Maysoon Majidi resta in carcere. L’ha deciso il 18 settembre il Tribunale di Crotone rigettando l’istanza di modifica della misura cautelare dal carcere agli arresti domiciliari per l’attivista curda iraniana arrestata dalla Guardia di finanza con l’accusa di essere la scafista di una imbarcazione che ha condotto in Italia 77 persone sbarcate il 31 dicembre 2023.

“Io e mio fratello abbiamo fatto questo viaggio per salvarci la vita ed essere liberi in Europa” ha detto Maysoon Majidi dopo aver raccontato in tribunale le fasi della traversata.

Regista e attrice di 28 anni, Maysoon è stata allontanata dall’Università del suo paese per il suo impegno politico e sociale, ha ricevuto minacce e per sfuggire al regime degli ayatollah,  la cui oppressione si è intensificata dopo le proteste scaturite a seguito della morte di Mahsa Jina Amini, ha lasciato il Kurdistan nel 2023. Per evitare la persecuzione, ha attraversato a piedi le montagne in Turchia, riuscendo poi ad imbarcarsi.

Nella sua lettera dal carcere, pubblicata il 5 settembre su Il Manifesto, Maysoon racconta di essere stata arrestata senza spiegazioni dopo aver dichiarato ai poliziotti di essere un’attivista politica diretta in Germania. A nulla è servito: trasferita su un autobus bianco è stata arrestata e condotta nel carcere di Reggio Calabria dove è detenuta da nove mesi.

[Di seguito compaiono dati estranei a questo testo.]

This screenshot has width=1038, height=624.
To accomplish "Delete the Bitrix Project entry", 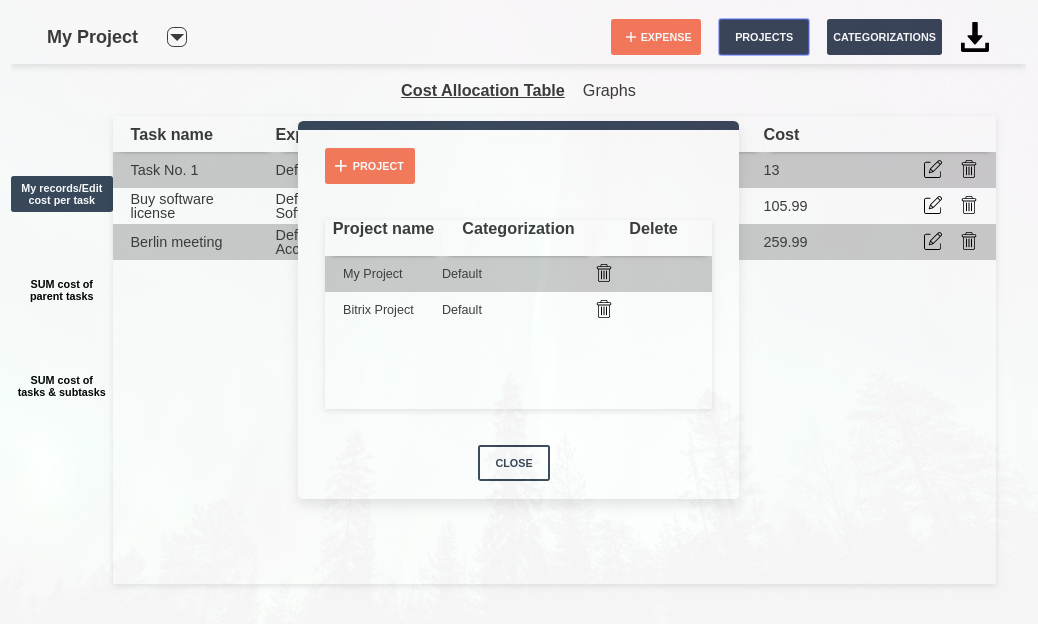I will pyautogui.click(x=604, y=309).
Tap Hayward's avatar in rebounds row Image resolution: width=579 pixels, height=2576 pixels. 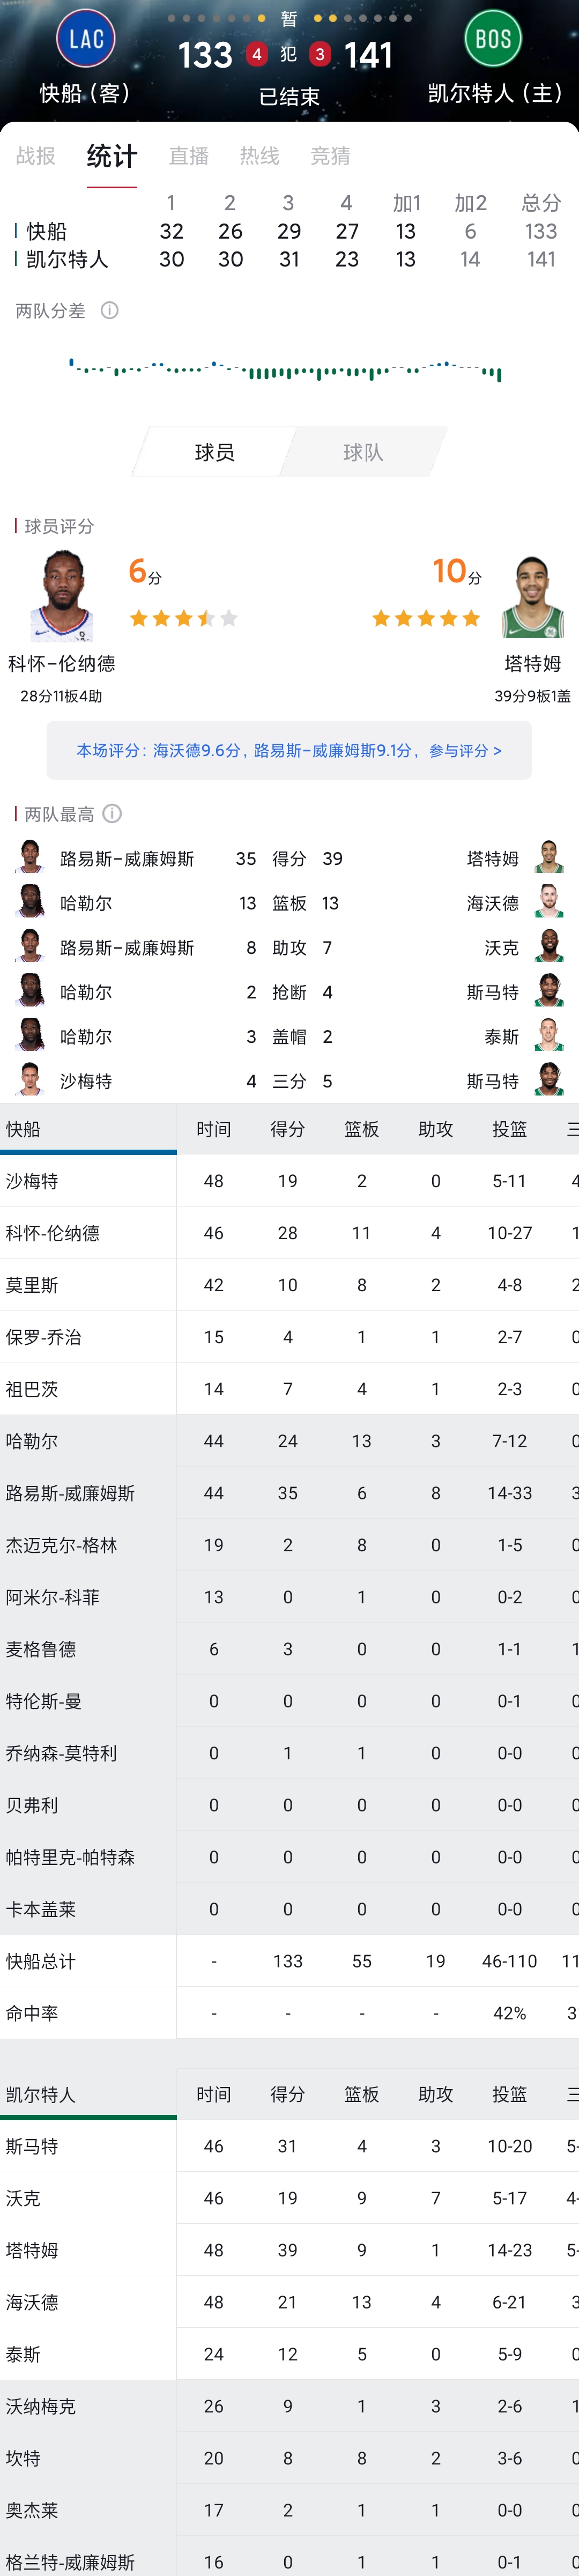548,903
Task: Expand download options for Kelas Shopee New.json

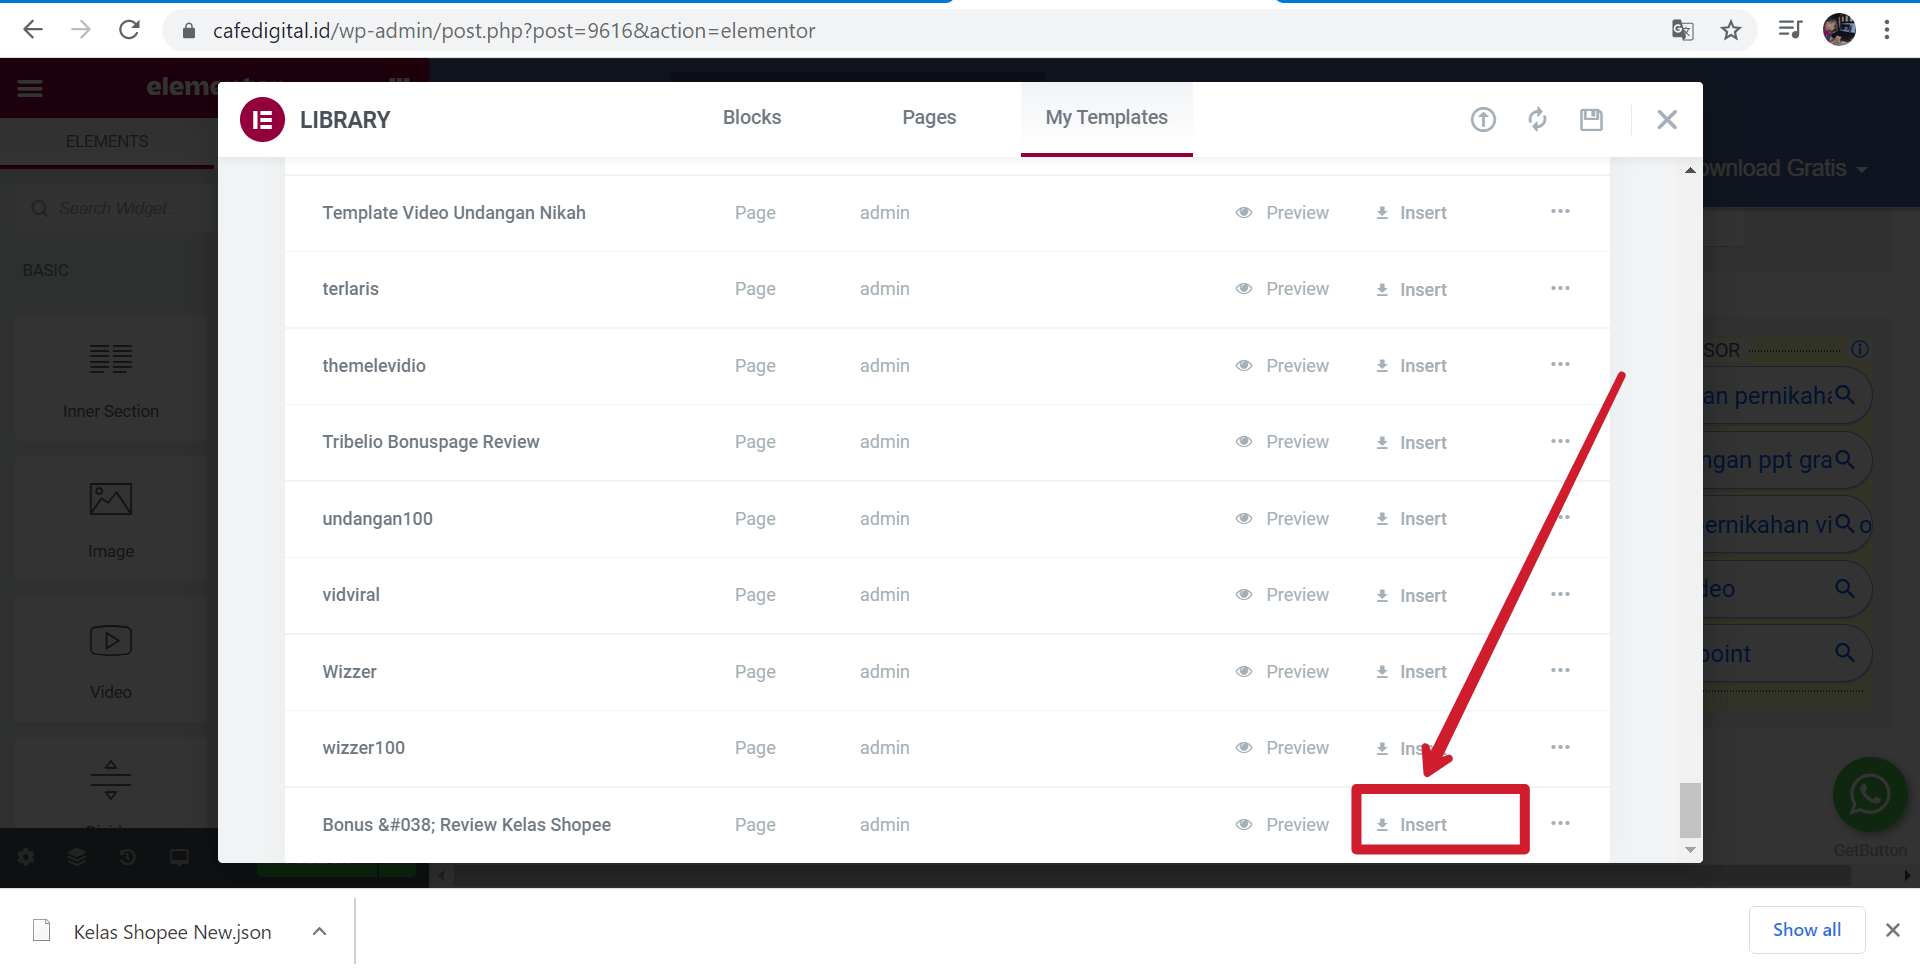Action: [319, 932]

Una situazione simile riguarda Marjan Jamali, 29 anni, anch’essa iraniana, mentre fuggiva dalla violenza del regime e della sua relazione, è stata accusata di favoreggiamento dell’immigrazione irregolare e ospitata dalla cooperativa “Jungi Mundu” a Camini con il figlio di otto anni. Marjan verso la fine di ottobre è stata arrestata dalle autorità italiane dopo lo sbarco a Roccella Jonica. Tutto ciò è avvenuto sulla base delle dichiarazioni di tre uomini iracheni, ora scomparsi, imbarcati con lei e nei confronti dei quali Marjan ha denunciato tentativi di violenza sessuale.

“Donna, vita, libertà: il caso di Maysoon Majidi e Marian Jamali”, con questo titolo si è svolta il 18 settembre alla Camera dei Deputati una conferenza stampa organizzata da Luigi Manconi, Presidente di A Buon Diritto Onlus, con la partecipazione di Laura Boldrini, Marco Grimaldi, Parisa Nazari, Riccardo Noury di Amnesty International e Ferdinando Laghi, tutti impegnati a chiedere il rispetto dei diritti umani e la libertà per le due donne.

L’articolo 12 del Testo Unico sull’Immigrazione, così come applicato, criminalizza la migrazione stessa, contrariamente al diritto internazionale che riconosce l’ingresso irregolare come possibile unica opzione per chi cerca protezione in assenza di canali regolari e sicuri.

Invece di riformare la legge, il governo italiano ha inasprito le pene per i presunti scafisti con il DL 20/23, come promesso dalla premier Meloni dopo la tragedia di Cutro. Maysoon e Marjan sono coinvolte in questa retorica punitiva, che minaccia i diritti delle persone in fuga da crisi e abusi.